The same day Piazza sent a letter to non-class members, declaring:
"After they attended over 200 Front Sight Courses and pocketed $830,000 out of the first million dollars I paid timely into the Class Action Settlement Fund, the three malcontents and their ambulance-chasing attorney tried to kill Front Sight and terminate your membership by forcing us into foreclosure. So I cut them (and their followers) off at the knees!
"In this letter I reveal all the gory details and show you how the new Front Sight turned the tables on these back-stabbing saboteurs."
According to Greer, "Defendant Piazza also boasts that, in violation of the court order against encumbering the property, he created Front Sight Management II and signed a 99-year lease with the old Front Sight entity, leasing the land, water rights, entitlements, equipment, weapons, licenses, trademarks, copyrights, intellectual property, Internet sites, accounts, etc. Every asset the old Front Sight had is now leased by the new Front Sight entity."
Greer said it is clear Front Sight "violated every aspect of the court order and settlement agreement."

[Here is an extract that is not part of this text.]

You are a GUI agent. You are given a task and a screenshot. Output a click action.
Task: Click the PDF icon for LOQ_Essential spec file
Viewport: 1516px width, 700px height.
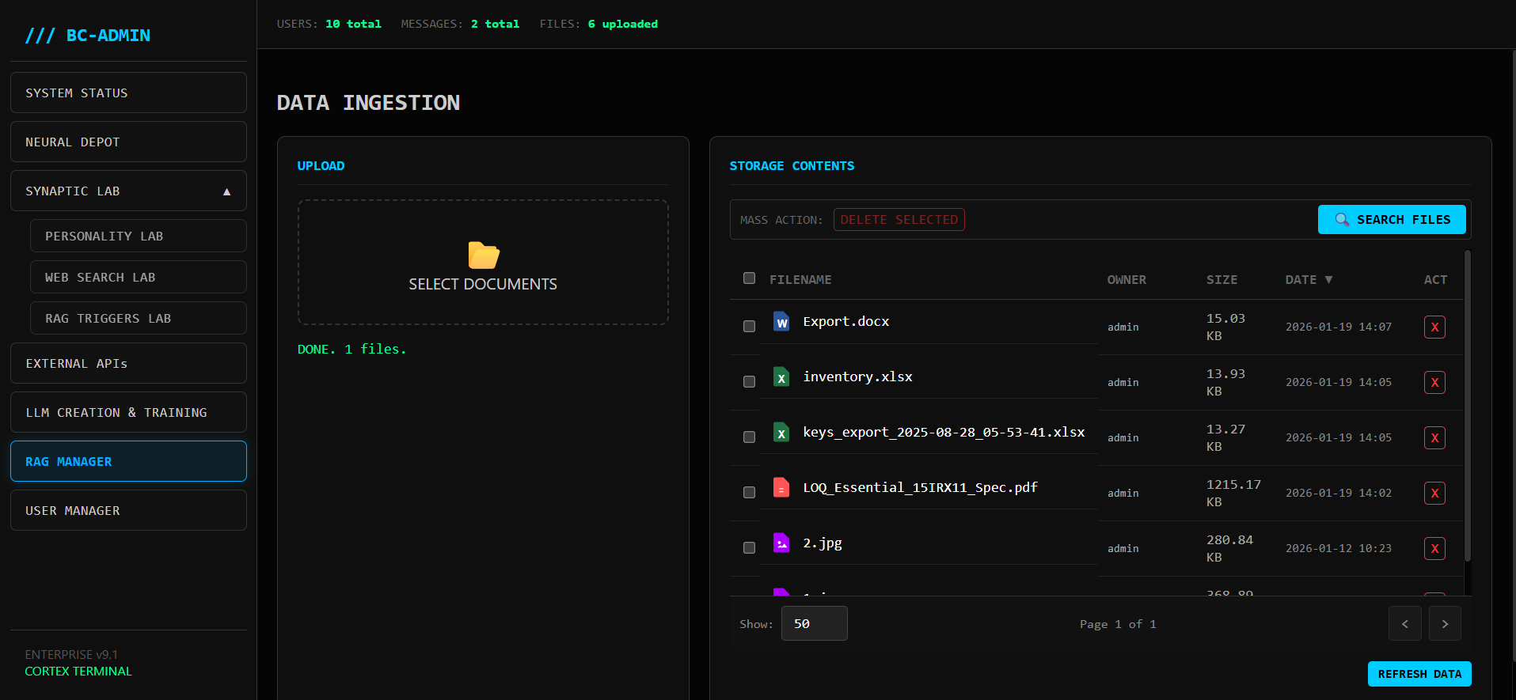tap(781, 488)
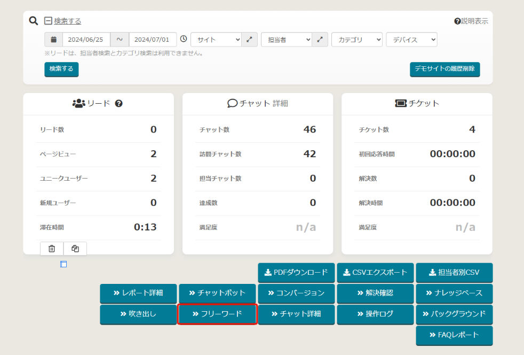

He added that Piazza did so "notoriously" and "in a manner that flaunts disrespect for the law and the judicial system."
Piazza's gorilla marketing technique of sending frequent e-mails with special price offers to prospective members give Greer and his clients easy access to information. They used Piazza's own words as evidence to show the court Piazza and Front Sight have the money to satisfy the settlement obligation.
On December 30, 2008, Piazza e-mailed members saying Front Sight had doubled in students, members and net worth each year for 12 years. He said, "While others are laying off people, we are hiring." He also said Front Sight had been offered a $25 million letter of credit.
Taking Piazza at his printed word, in March, the class asked to have Piazza appear in court with financial documentation Piazza agreed to supply in the settlement agreement.
In fact, Greer asked Piazza to live up to all the stipulations in the settlement, including paying the claims administrator and stopping interference with the membership rights of class members.
Greer also asked the court to order Piazza to stop publishing disparaging remarks about class members.
Ware granted the request, setting the hearing date for date for March 23.
Piazza did not appear, nor did he send any representative to appear on Front Sight's behalf. He did, however, fire his attorney at the last minute, which the judge called an "eleventh-hour dismissal" when he issued an order for Piazza to show cause why he should not be held in contempt of court and subject to sanctions for failing to appear.
That hearing to show cause was held Monday, resulting in Ware's decision that Front Sight had defaulted on its agreement with the class. All assets belonging to Front Sight and Piazza were seized by the court.
An administrator was appointed to run the organization.
Yup, same place.
Have to wait and see what the results are, I guess.